→ What to produce
Rewrite the lines from the one containing "Where should I" through the end of the listing, both included, with "icon" swapped for "button" and everything else unchanged. Leave the pictures out.
####################
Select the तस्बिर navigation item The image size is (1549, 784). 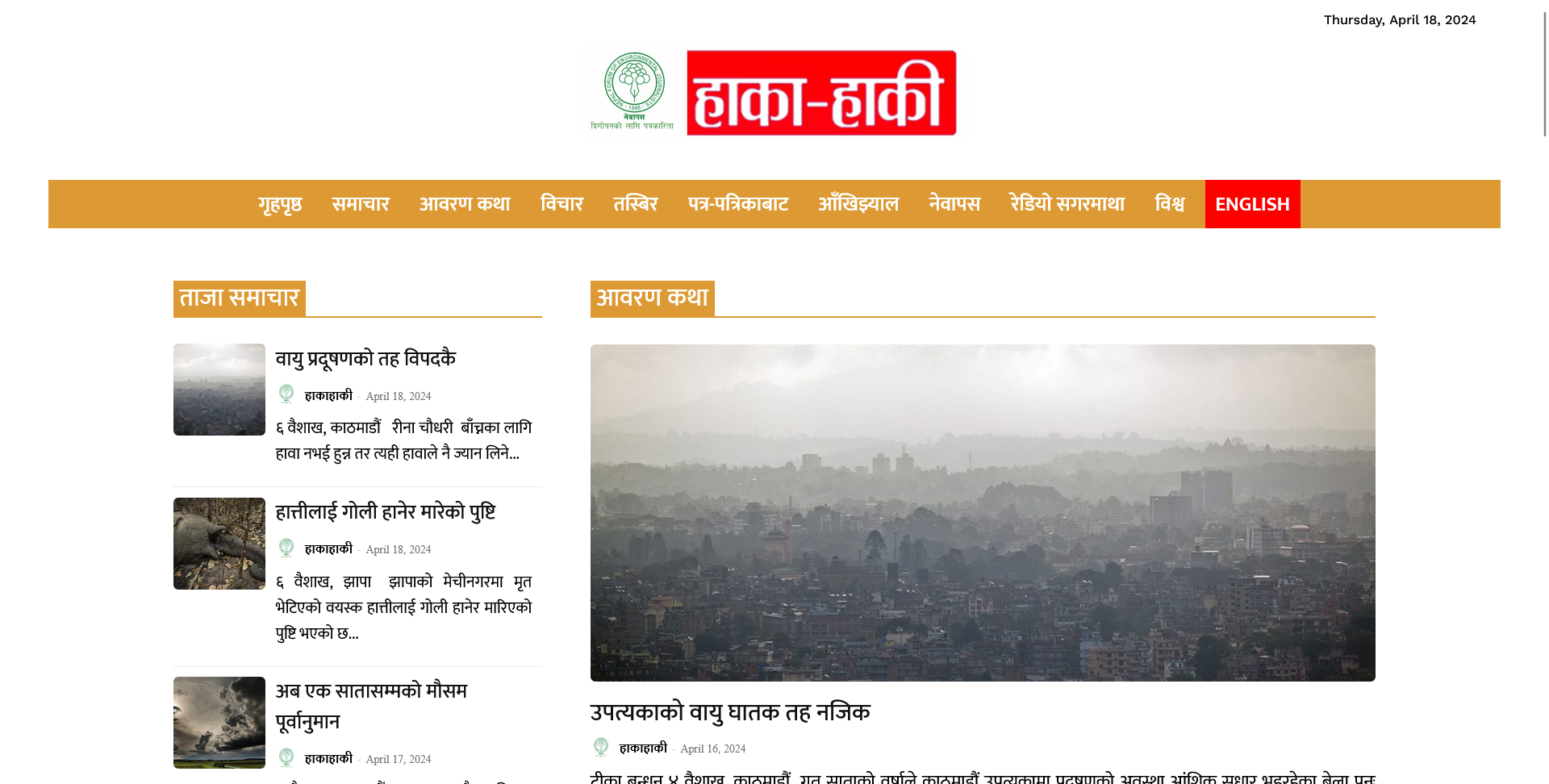click(636, 204)
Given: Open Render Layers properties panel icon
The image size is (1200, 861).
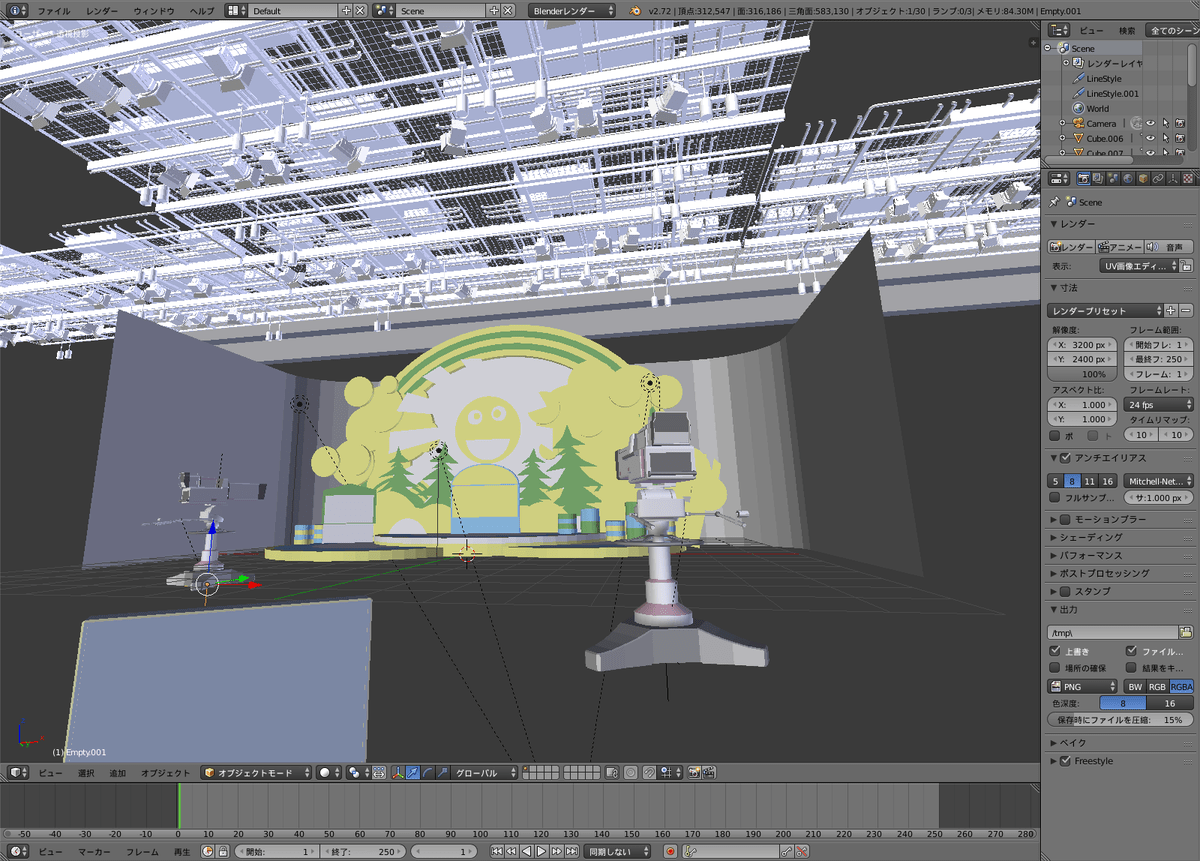Looking at the screenshot, I should click(x=1098, y=180).
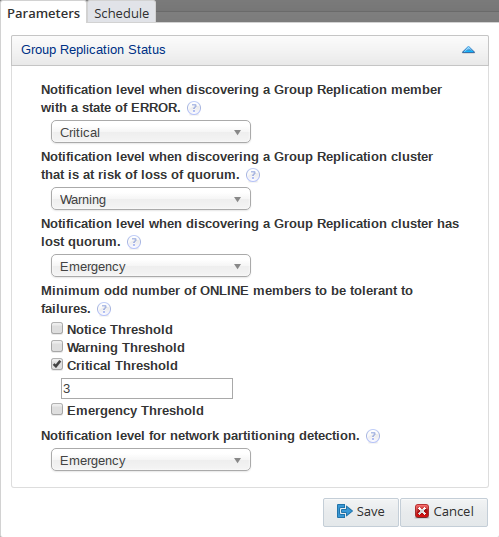Enable the Notice Threshold checkbox
499x537 pixels.
[57, 328]
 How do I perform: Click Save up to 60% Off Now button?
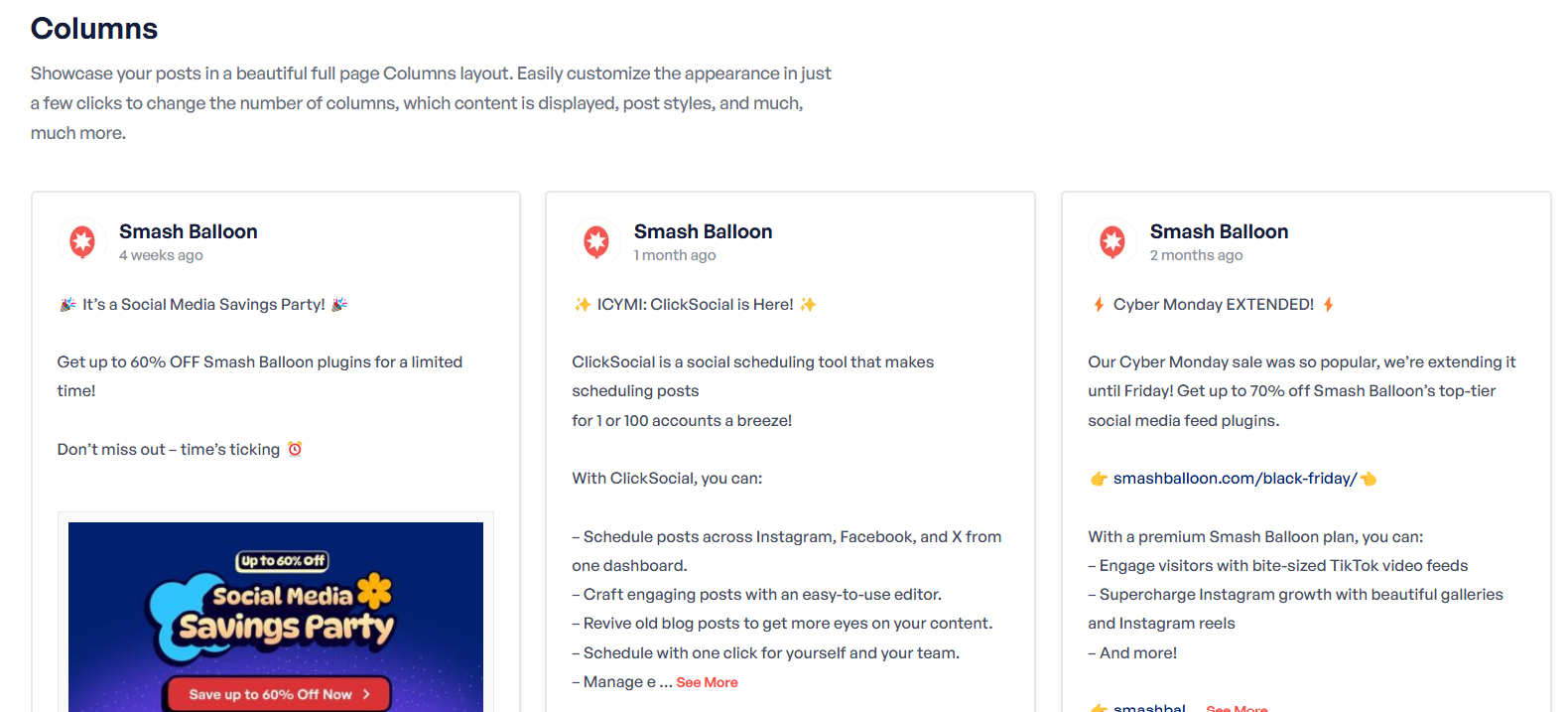coord(277,694)
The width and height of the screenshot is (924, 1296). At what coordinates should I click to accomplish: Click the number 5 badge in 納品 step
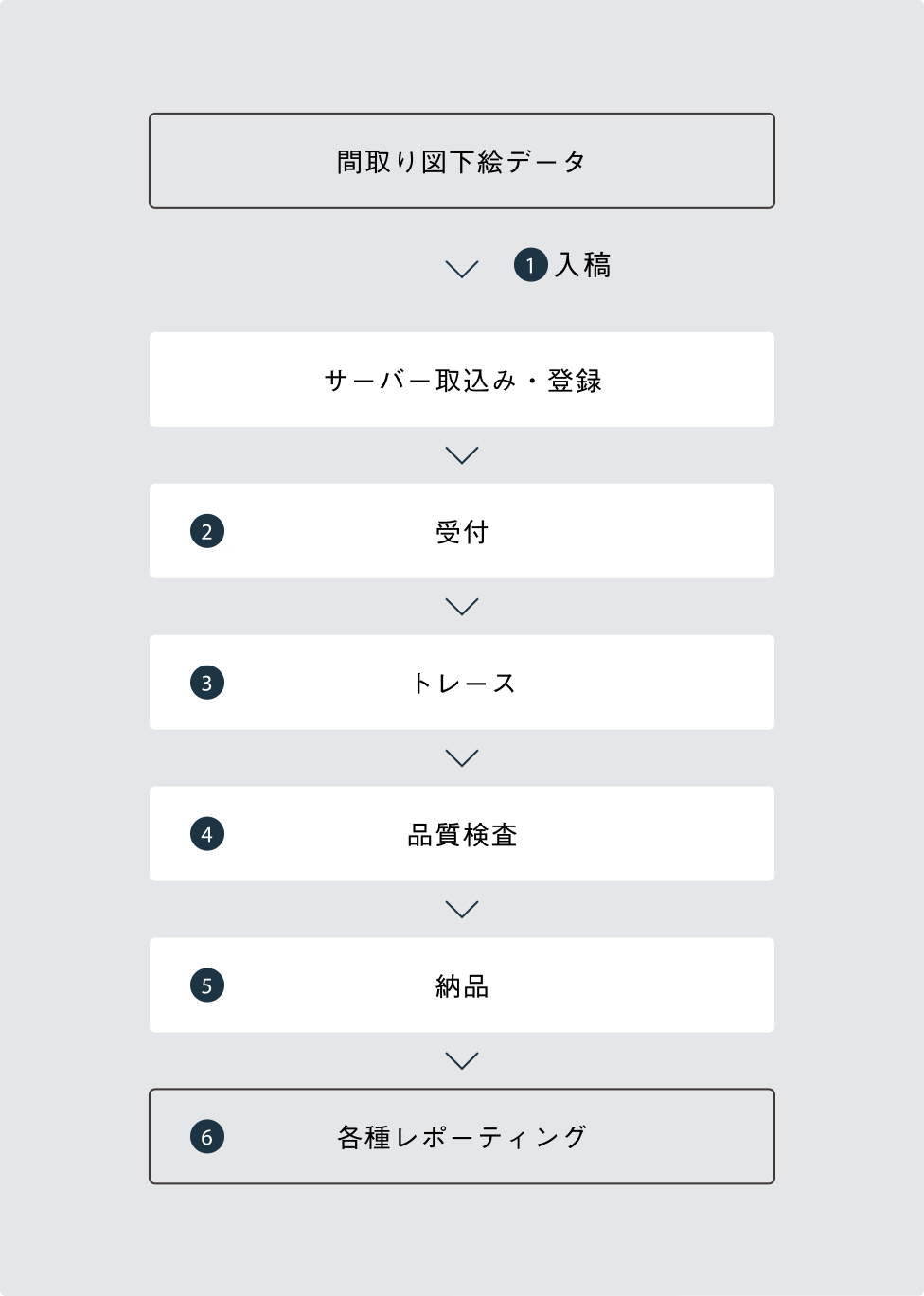[x=207, y=985]
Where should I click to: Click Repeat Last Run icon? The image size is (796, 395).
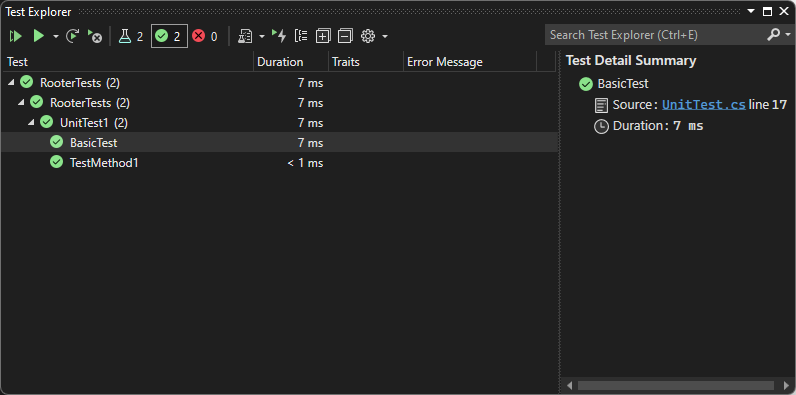(73, 36)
####################
→ Exercise answer
Where should I click to: Click Repeat Last Run button? The image size is (796, 395).
(73, 36)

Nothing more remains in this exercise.